Expressões contra o mundo do trabalho eram constantes durante as jornadas: “Melhor se matar de trabalhar do que morrer no trabalho!” “Por uma vida após o trabalho!” “Metrô, trabalho e túmulo”. Danièle Linhart argumenta que essas palavras revelam o que se tornou o trabalho na França. Para ela, a participação dos jovens, ao lado dos mais idosos, nos mostra a lucidez de uma juventude que sabe que a taxa de desemprego entre eles é uma das piores da Europa. Diante da batalha contra a reforma e contra esse assalariamento que causa angústias, sofrimentos e desmoralizações, apareceu outra expressão que chama nossa atenção: Je lutte de classes. Linhart interpreta que essa frase simboliza a continuidade, mas também a ruptura geracional da classe trabalhadora. Je lutte de classes seria “uma possível aliança entre o individualismo imposto pelo mundo do trabalho e uma tradição que dorme” (LINHART, D. 2010). Pierre Dardot e Christian Laval discordam; para eles “a fortuna desta fórmula é particularmente reveladora de uma nova configuração das forças sociais em que não mais as ‘vanguardas’ desempenham o papel reservado na formação de certas categorias. Mais amplamente, o ‘eu’ (“je”) expressa a consciência de que agora ‘luta de classes’ (“lutte de classes”) se refere ao campo subjetivo, devido às novas formas de poder no trabalho, de mobilização e formação da subjetividade” (DARDOT, P; LAVAL, C. 2010. p. 8).

Conclusões (necessariamente provisórias)

Sem querer plantar qualquer tipo de otimismo do tipo “Estamos vencendo!”, parece inevitável que a crise social avance com o desenvolvimento da crise econômica. Nosso exemplo aqui foi a França, mas países como Irlanda, Itália, Portugal, Espanha e Grécia vivem condições iguais ou piores que a francesa.

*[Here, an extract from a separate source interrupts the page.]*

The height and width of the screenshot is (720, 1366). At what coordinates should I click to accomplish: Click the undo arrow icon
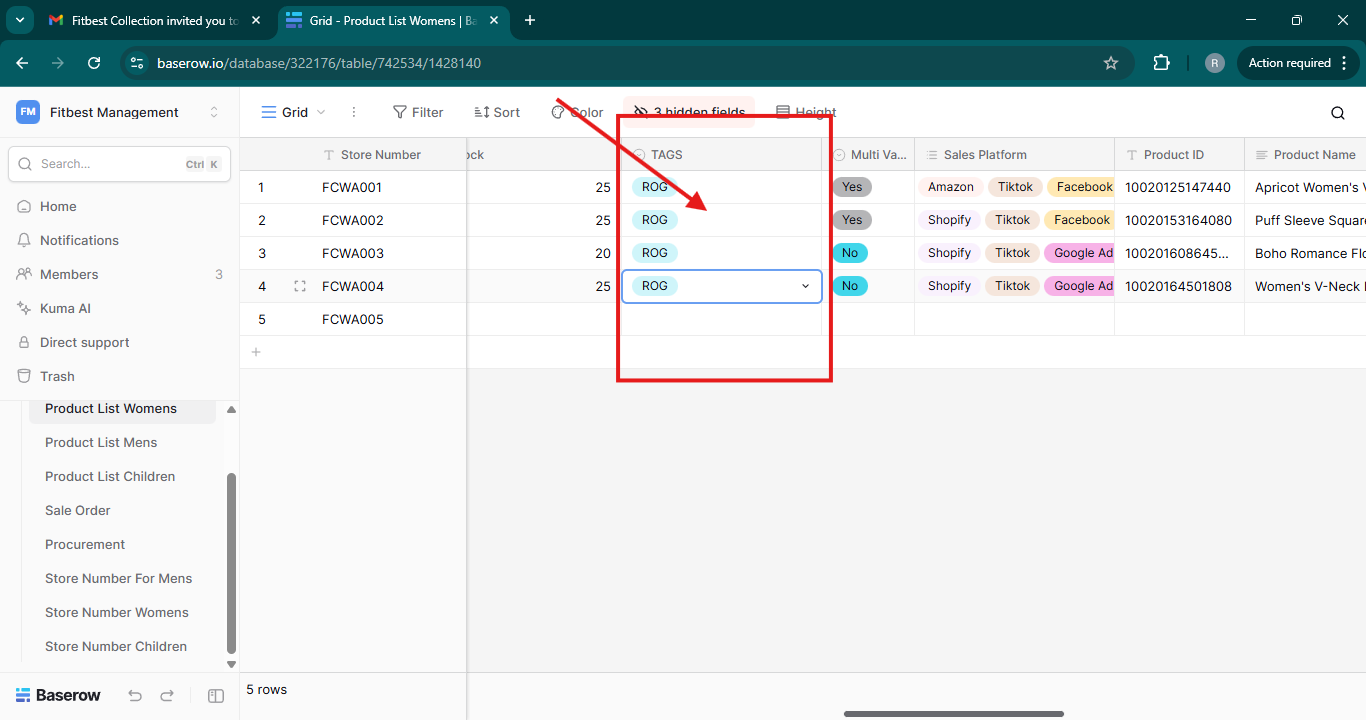click(135, 696)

A situação dos movimentos de resistência é de extrema dificuldade. Atomização, desmoralização, angústia e sentimento de solidão marcam parte dos trabalhadores. Para quem considera isso algum tipo de exagero retórico, basta acompanhar o caso dos trabalhadores da ex-estatal France Telecom. Outra parcela perdeu qualquer tipo de esperança ou futuro dentro das atuais condições de trabalho. Esses são jovens da periferia, filhos de imigrantes árabes, que são perseguidos pelas políticas de segurança ou, quando não, se contentam com o espaço que foi reservado para eles, em trabalhos temporários e precários que exigem baixa qualificação. Incluem-se ainda os milhares de imigrantes clandestinos que buscam reconhecimento e/ou qualquer tipo de trabalho diante de uma economia de baixo crescimento. Condição operária sem classe operária, uma vez que o “mundo operário” passou – material e simbolicamente – por uma destruição deliberada.

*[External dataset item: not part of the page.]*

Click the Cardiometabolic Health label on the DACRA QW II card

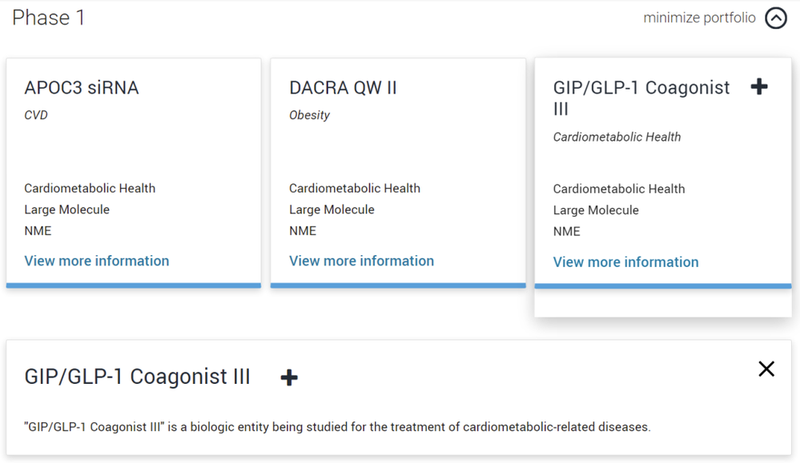coord(355,188)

No entanto, um horizonte emancipador parece se abrir. Claro, o caminho é tortuoso e nada garante que chegaremos a algum lugar. Os acontecimentos são muito recentes e ainda é difícil uma análise mais clara das forças sociais que se apresentaram nas Jornadas de Outono. Como defende François Chesnais, no movimento que irrompe “nosso desafio é identificar, com os trabalhadores e com os jovens que se politizam nas lutas, não o que nós (nós e eles) não queremos, mas o que queremos”. Um dia saberemos mais ou menos o que queremos implantar coletivamente. E sem delegação (CHESNAIS, F. 2010).

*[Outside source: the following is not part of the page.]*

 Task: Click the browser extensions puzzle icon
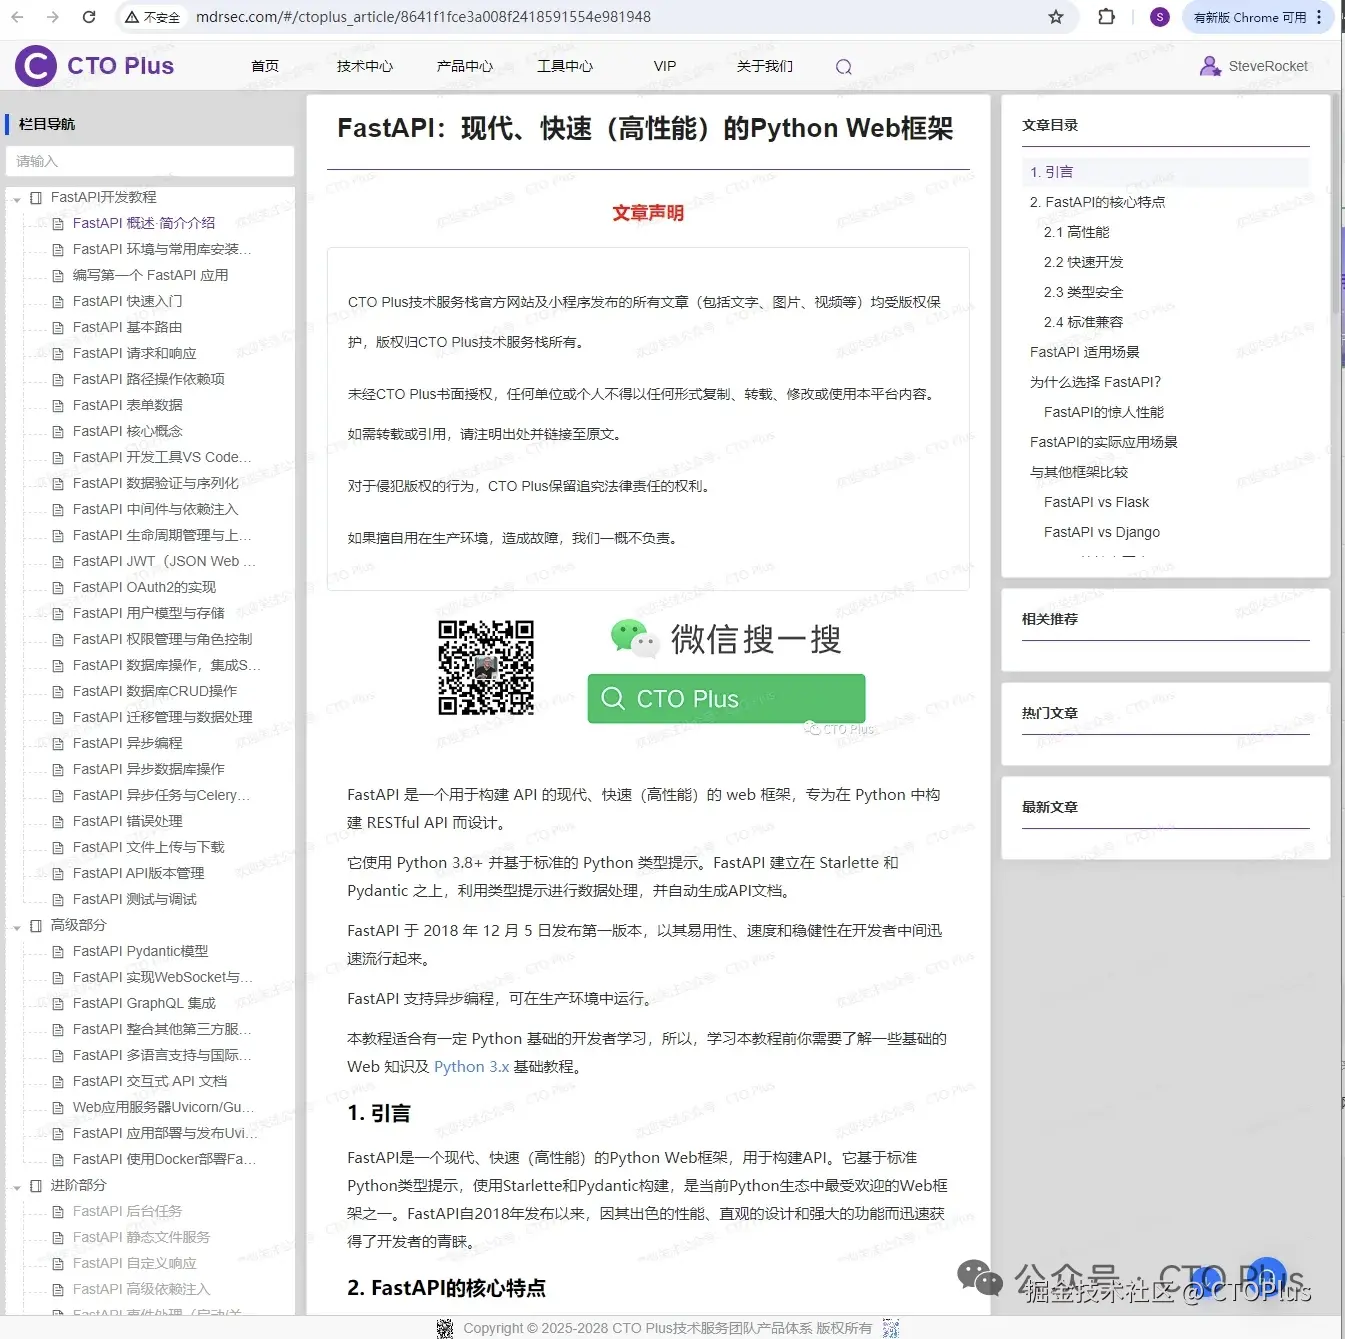[x=1106, y=16]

O alarme continua soando, mas ainda é cedo para anunciar o direito ao verdadeiro estado de emergência…

29 de dezembro de 2010.

* Danilo Chaves Nakamura é historiador, formado pela Faculdade de Filosofia, Letras e Ciências Humanas da Universidade de São Paulo (FFLCH-USP). Este artigo foi publicado na revista O Olho da História em dezembro de 2010.